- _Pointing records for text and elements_

__________

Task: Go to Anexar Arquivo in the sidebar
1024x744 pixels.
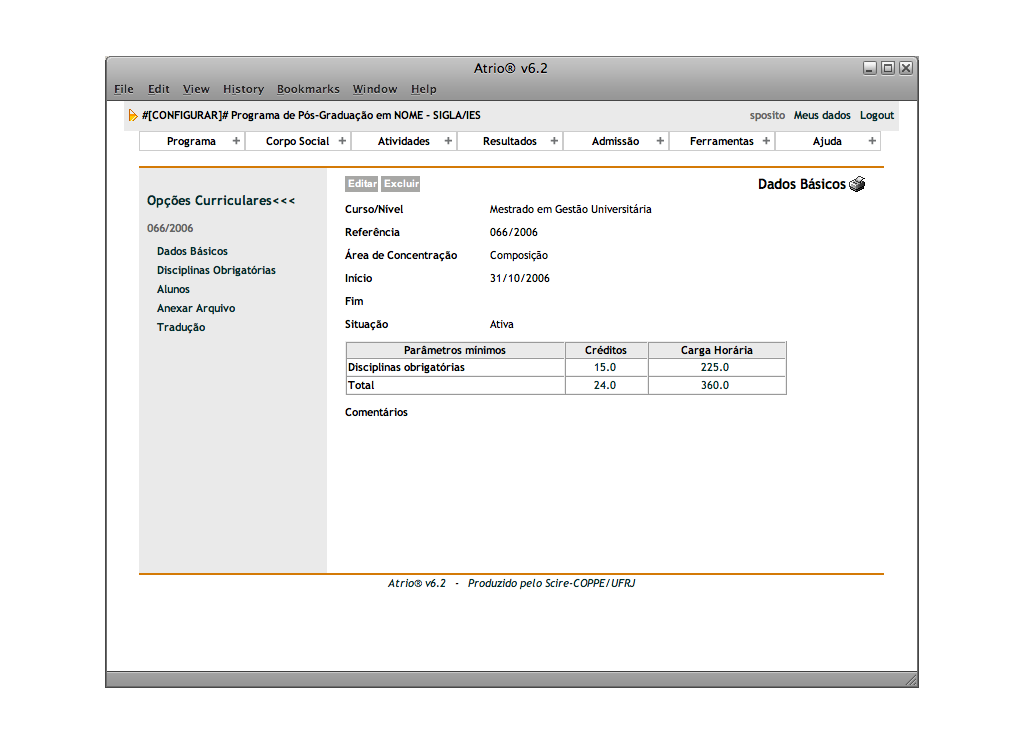Action: click(x=196, y=308)
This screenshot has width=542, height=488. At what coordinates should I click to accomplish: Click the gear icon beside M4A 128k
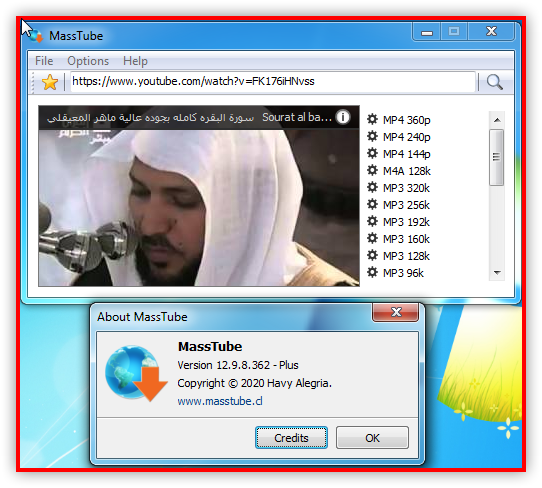click(x=372, y=170)
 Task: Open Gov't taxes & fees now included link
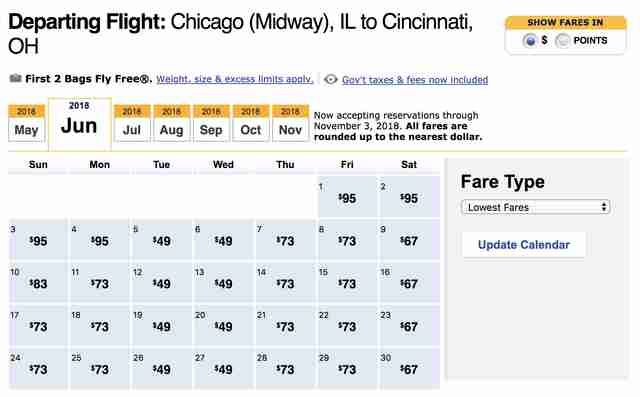pyautogui.click(x=415, y=80)
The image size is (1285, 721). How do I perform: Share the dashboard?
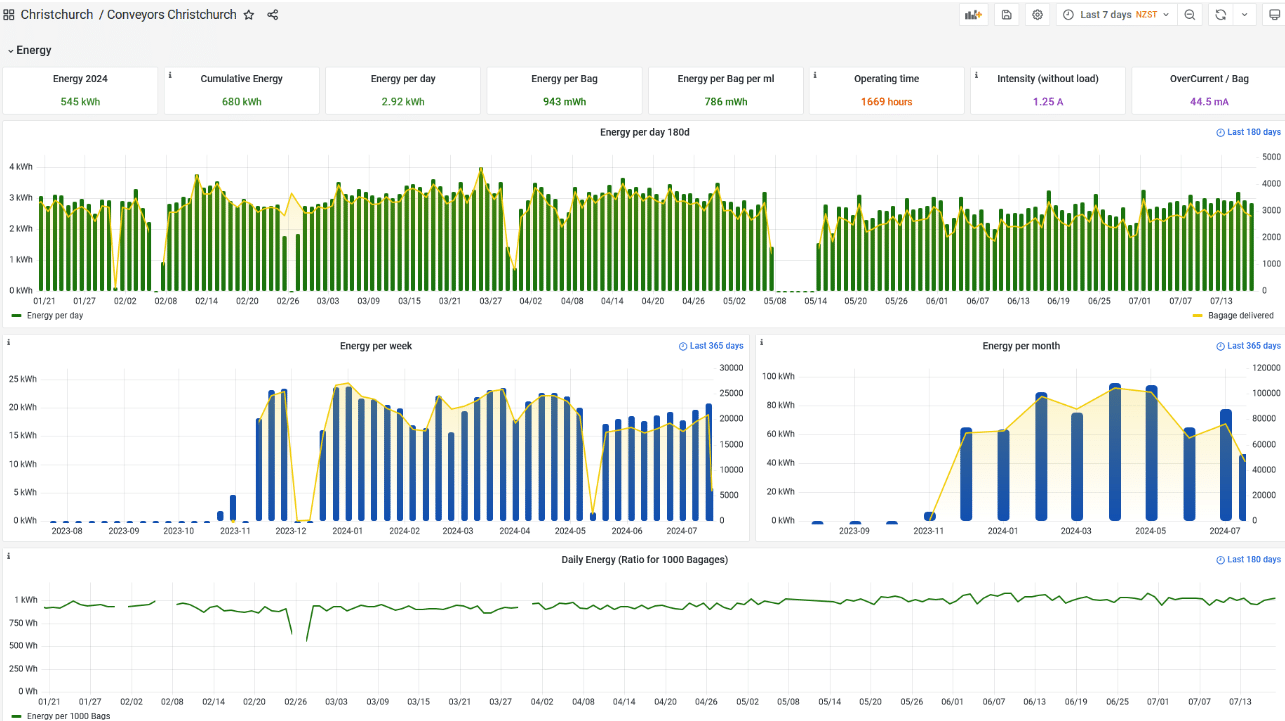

__________

Retype every line of the material above word for word, omitting the pictures.

- _SOLUTION_
Task: Go to Anexar Arquivo in the sidebar
1024x744 pixels.
Action: click(x=196, y=308)
This screenshot has width=542, height=488. At what coordinates should I click to accomplish: Click the gear icon beside M4A 128k
click(x=372, y=170)
 Task: Open Gov't taxes & fees now included link
pyautogui.click(x=415, y=80)
The image size is (1285, 721). How do I perform: Share the dashboard?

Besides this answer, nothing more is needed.